【コラム】“うつ病”から立ち直った無名ゴルファーの勝利の意味

ParOn.(パーオン) / 2014年4月2日 10時29分

多くの人に希望を与える勝利となったスティーブン・バウディッチ 写真・Getty Images

 スティーブン・バウディッチ(豪州)がバレロテキサスオープン(TPCサン・アントニオ)でツアー初優勝を挙げた。最終日に76と崩れながらも通算8アンダー、1打差で逃げ切り、次週のメジャー初戦、マスターズの出場権を獲得した。

 30歳のバウディッチの大会前の世界ランキングは339位。この勝利で134位にジャンプアップしたが、これまで109試合に出場しトップテンに入ったのは2回だけだった。そんなほとんど無名の選手だが、この優勝は大きな意味を持つ。実はバウディッチは、“うつ病”から立ち直っての勝利だった。

 2006年に下部ツアーからPGAツアーに昇格したバウディッチは、22試合に参戦して予選通過は2試合だけ。60台のスコアより80台のほうが多く、4度の失格も経験。05年からアルコール依存症に陥り、「12日間眠れず、プールで沈もうとしたこともあった」のだという。

 母国の豪州に戻り治療に専念し、「ゆっくりと座って僕の心の中にある問題を吐露した。人として、自分がメンタル面でトラブルを抱えていることを認めるのはつらいことだったが、ようやく大きな肩の荷が下りた」という。
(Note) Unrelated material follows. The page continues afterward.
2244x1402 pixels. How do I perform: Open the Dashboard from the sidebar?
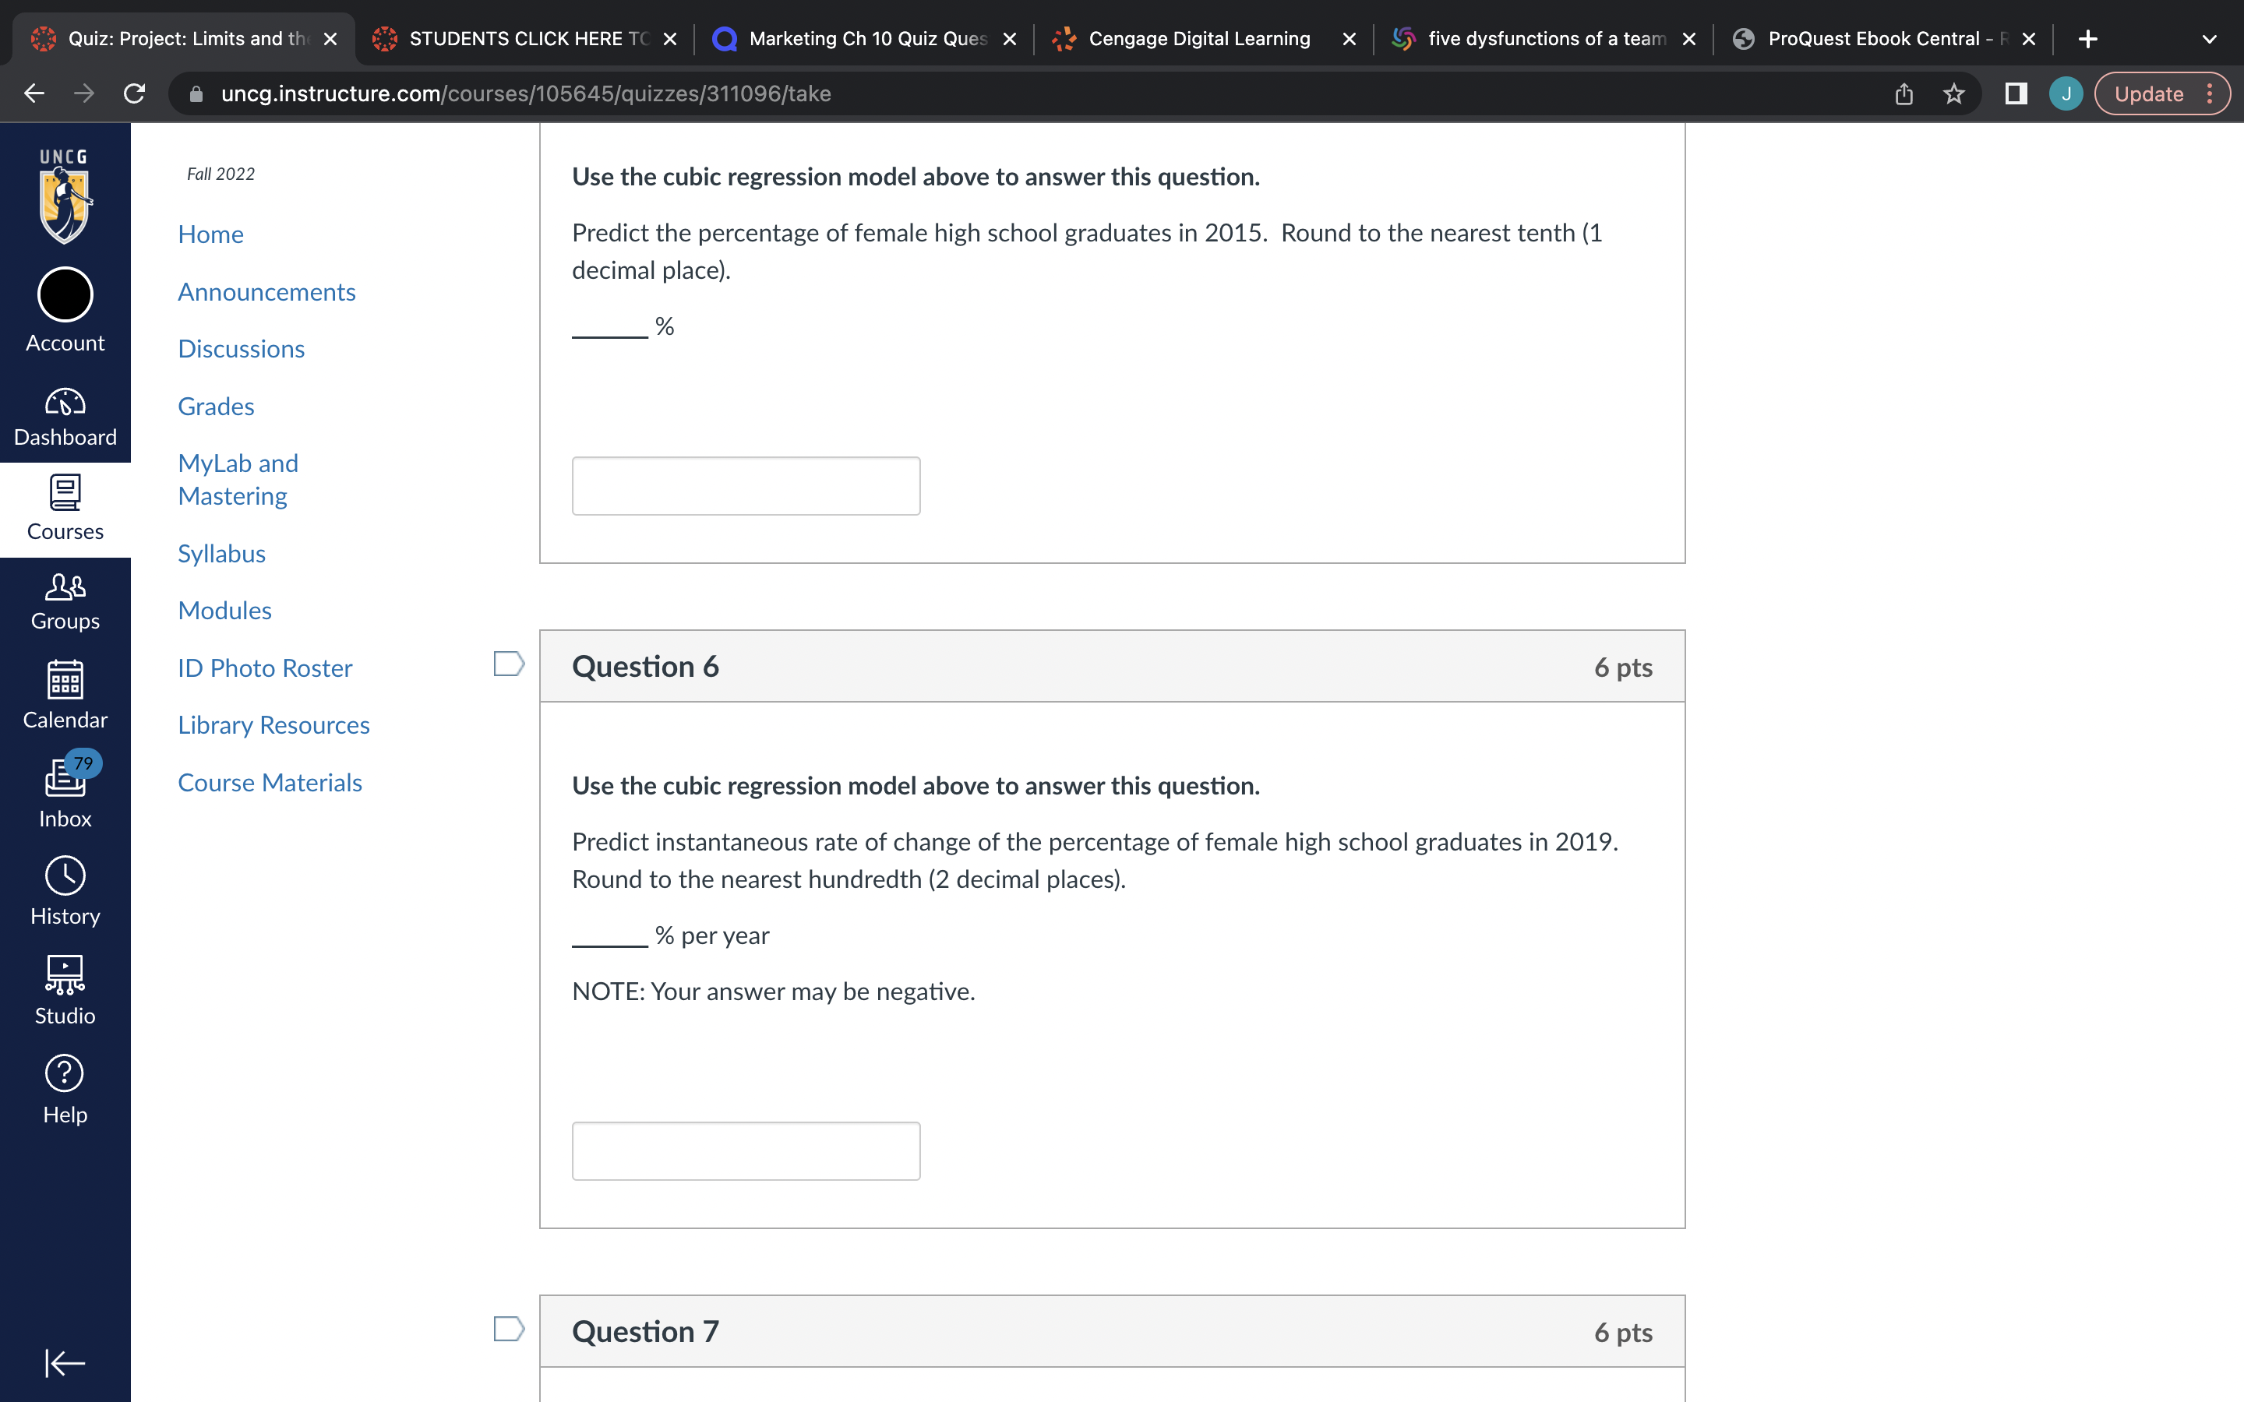[64, 415]
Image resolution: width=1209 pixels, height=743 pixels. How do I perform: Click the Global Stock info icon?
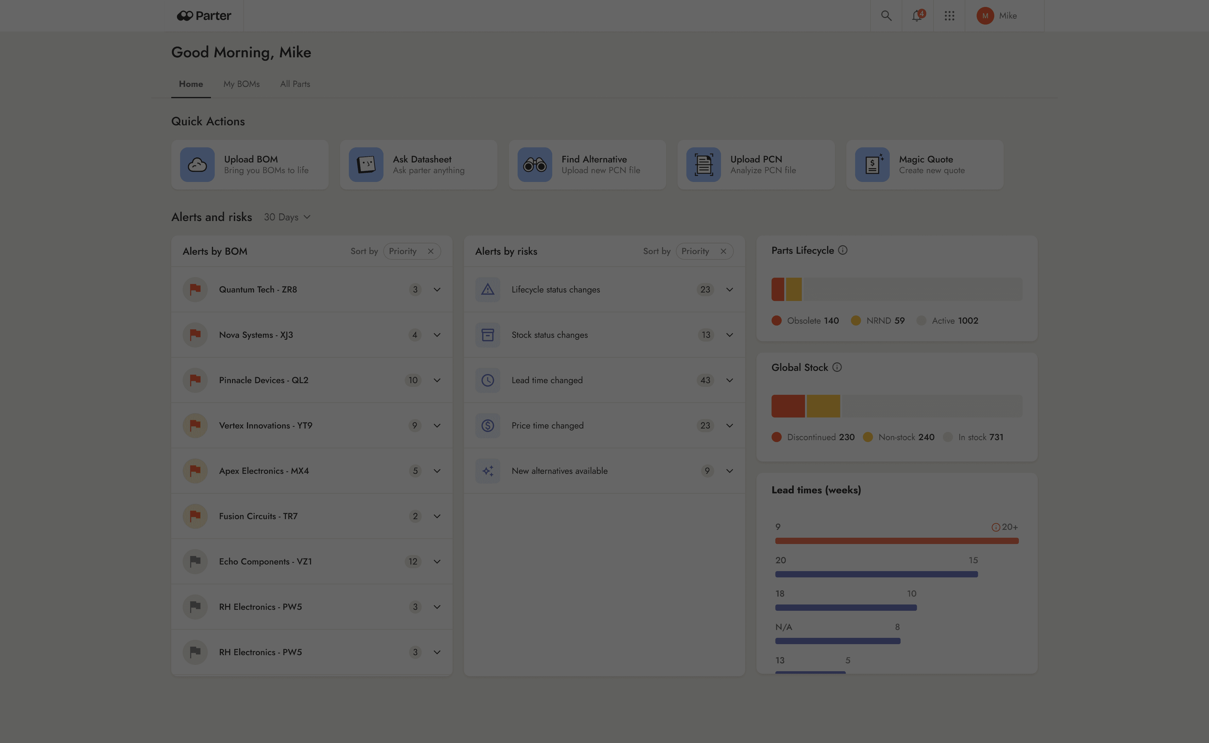click(837, 367)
「“うつ病”は誰にでも起こりうること。そして正しい治療を受ければ回復への道に進めることだということを人々に知って欲しい」

 ゴルファーとメンタルは大きな関わりがある。今では“ビヨンドブルー”という“うつ病”から立ち直るための支援活動のアンバサダーを務める。バウディッチの勝利は、ツアー初優勝を目指すプロゴルファーだけじゃなく、多くの人に希望を与えたに違いない。